As a cloud technology business, moving to remote-first has not been a big challenge for Arachnys. In fact, a lot of the team have fed back that they are perhaps more effective than they were in our big beautiful London office.
However like almost all parts of the economy, we see challenges in growing our business at the same aggressive rate that we have done for the past several years. In particular we anticipate that a complex enterprise sales process is going to be hard to run in an environment where face-to-face meetings are something you have with your spouse and children if you’re lucky.
Reflecting on the economy more broadly, there are heartbreaking stories coming from all sides. My wife came back from her one daily allotted exercise activity today carrying a huge bunch of hydrangeas that the flower shop on her route was giving away – she tried to pay but the owner forced her to take them. We live in a bustling part of London, and it’s heartbreaking to see all the businesses that have been forced to shut.
Let a thousand flowers Zoom
While some businesses may never recover, it’s inspiring to see all the people who are making businesses work in what at first glance might seem an unforgiving climate. My next door neighbor, a Pilates teacher, is offering internet classes. A psychologist friend who has never used Zoom before is offering drop-in consultations to workers who are stuck at home, some spending serious time for the first time with a partner who they don’t know particularly well. My wife’s company Legl – which offers payments and onboarding solutions to law firms – is accelerating sales as sometimes-stodgy legal service providers realize they are unable to take payment over the phone or cash checks while stuck at home.
Living in the future
One way of looking at the coronapocalypse is that it’s a temporary disruption, indefinite in length, and that life will basically come back to normal afterwards. That is perhaps over-optimistic given that there’s significant uncertainty over how to interpret the relatively poor data we do have (see this Oxford paper for a technical explanation).
Another, which I subscribe to, is that the coronavirus crisis will have a lasting effect even if we don’t spend the next 18 months confined to barracks. It will accelerate a number of trends that are already underway.
One of the challenges that we have set ourselves is to try and live in the future and think: what are the lasting changes that we can make to the way we build our product, communicate with customers and drive value that will not change even if we magically emerge on the other side of this crisis tomorrow?
Being successful in this environment and beyond is forcing us to think hard about the overall customer journey that we facilitate.
When you’re in “enterprise sales” there’s a temptation to think it’s all about being in the room where it happens – wearing the right suit, having the right presentation, saying the magic words. There’s a sense in which you can paper over deficiencies in other parts of the process with heroic communication and charisma.
When your ability to charm is intermediated by a laggy videoconference or – god forbid – a crackly landline where you have no sense of whether the other participants are even paying attention, the weapons that you could previously count on turn to dust when you try to grasp them. You soliloquize for two minutes, only for your main buyer to suddenly speak up and say, “Hi, I’ve just managed to get back on the call, I’m sure I only missed a bit, please just carry on”.
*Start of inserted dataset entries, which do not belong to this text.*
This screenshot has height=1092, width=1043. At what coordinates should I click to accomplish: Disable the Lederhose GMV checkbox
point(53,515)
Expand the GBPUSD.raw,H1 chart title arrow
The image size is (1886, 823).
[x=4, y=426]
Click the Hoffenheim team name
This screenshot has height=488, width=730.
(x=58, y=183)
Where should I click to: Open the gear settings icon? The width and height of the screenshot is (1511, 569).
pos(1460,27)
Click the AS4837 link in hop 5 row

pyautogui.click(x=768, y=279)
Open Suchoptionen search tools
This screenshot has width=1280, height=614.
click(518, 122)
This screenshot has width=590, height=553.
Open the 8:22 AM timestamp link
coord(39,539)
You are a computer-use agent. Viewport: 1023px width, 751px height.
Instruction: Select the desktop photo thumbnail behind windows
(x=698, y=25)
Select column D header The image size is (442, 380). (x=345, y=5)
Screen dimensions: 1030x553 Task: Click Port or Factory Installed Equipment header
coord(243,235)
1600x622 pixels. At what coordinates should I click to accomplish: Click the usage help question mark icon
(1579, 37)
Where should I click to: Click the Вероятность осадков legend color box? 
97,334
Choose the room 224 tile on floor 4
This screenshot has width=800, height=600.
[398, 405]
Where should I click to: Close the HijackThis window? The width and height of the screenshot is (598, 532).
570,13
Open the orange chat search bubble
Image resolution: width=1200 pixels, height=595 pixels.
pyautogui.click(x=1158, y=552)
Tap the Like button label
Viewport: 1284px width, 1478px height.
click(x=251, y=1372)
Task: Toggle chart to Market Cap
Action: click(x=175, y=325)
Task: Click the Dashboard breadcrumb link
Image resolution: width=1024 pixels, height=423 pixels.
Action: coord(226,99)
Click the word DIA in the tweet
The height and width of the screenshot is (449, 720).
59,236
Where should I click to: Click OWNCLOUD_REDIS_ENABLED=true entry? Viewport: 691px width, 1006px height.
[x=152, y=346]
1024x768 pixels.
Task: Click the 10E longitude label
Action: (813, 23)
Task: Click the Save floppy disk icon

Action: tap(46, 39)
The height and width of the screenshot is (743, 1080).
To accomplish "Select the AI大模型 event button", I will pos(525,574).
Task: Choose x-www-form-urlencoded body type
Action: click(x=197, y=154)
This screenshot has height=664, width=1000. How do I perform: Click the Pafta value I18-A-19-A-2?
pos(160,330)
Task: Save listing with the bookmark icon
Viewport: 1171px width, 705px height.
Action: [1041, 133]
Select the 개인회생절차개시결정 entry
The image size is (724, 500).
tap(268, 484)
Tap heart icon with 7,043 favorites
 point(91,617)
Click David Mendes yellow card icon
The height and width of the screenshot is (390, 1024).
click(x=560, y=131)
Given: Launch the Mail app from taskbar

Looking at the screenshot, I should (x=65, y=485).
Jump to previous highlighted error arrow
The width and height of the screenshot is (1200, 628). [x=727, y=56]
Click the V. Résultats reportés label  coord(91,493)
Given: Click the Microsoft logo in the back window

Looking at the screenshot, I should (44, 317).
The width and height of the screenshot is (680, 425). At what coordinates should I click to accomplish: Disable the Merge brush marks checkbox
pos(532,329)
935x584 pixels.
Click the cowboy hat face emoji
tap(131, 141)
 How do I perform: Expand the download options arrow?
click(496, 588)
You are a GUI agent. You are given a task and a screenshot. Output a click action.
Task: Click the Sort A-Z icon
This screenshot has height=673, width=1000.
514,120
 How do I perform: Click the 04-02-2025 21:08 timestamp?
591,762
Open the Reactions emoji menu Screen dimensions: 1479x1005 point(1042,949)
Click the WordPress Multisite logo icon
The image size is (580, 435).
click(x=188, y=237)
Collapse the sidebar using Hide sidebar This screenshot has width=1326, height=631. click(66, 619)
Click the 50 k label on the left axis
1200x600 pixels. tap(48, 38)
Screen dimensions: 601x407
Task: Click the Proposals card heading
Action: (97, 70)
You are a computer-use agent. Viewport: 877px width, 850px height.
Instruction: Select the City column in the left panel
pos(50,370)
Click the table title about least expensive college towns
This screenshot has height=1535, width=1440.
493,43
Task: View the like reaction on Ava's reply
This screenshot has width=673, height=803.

Better tools for communication and collaboration is part of the battle. One thing we have all enjoyed over the past few weeks is the sense of intimacy that comes from both sharing our own domestic challenges and seeing and empathizing with those of our customers. A little video goes a long way in building a sense of genuine connection and empathy.
More important is accommodating the shift – already happening pre-coronavirus but now on fast-forward – towards buyers doing more and more of the pre-contact research process before they even talk to one of your reps. This means a step change in quality, product-alignment and accuracy of marketing and pre-sales resources. It doesn’t necessarily mean sharing every detail – the last thing you want is for your customer to say no before you’ve even had a chance to talk to them – but the arc bends in the direction of transparency and honesty.
We are still in the early stages of applying these principles to our business.
The first stage has been truly understanding where Arachnys fits into our customers’ ecosystems and infrastructure and making sure that we communicate that not just through fancy marketing collateral with arrows pointing suggestively, but actual honest-to-goodness API documentation that technical buyers can use to understand what it looks like to use Arachnys’ data gateway to feed internal systems.
We have focused less on solutions building – which is hard if you’re not sharing a conference room with a helpful customer – and rather exposing more of the internal wiring of how our solutions really work and fit together. Customers can see how they can consume raw data, or they can use our suite of curation tools to winnow that data into information, or they can connect to constantly-updated entity profiles of their customers and counterparties. Crucially, they can actually understand what the different options would look like in terms of integration and additional efficiencies.
We have entered a new era of working remotely, yet still together. While we are currently learning-by-doing with each passing day, this is a chance for Arachnys to be more closely connected to our customers’ needs than ever before. We are excited for the future, whatever it may hold.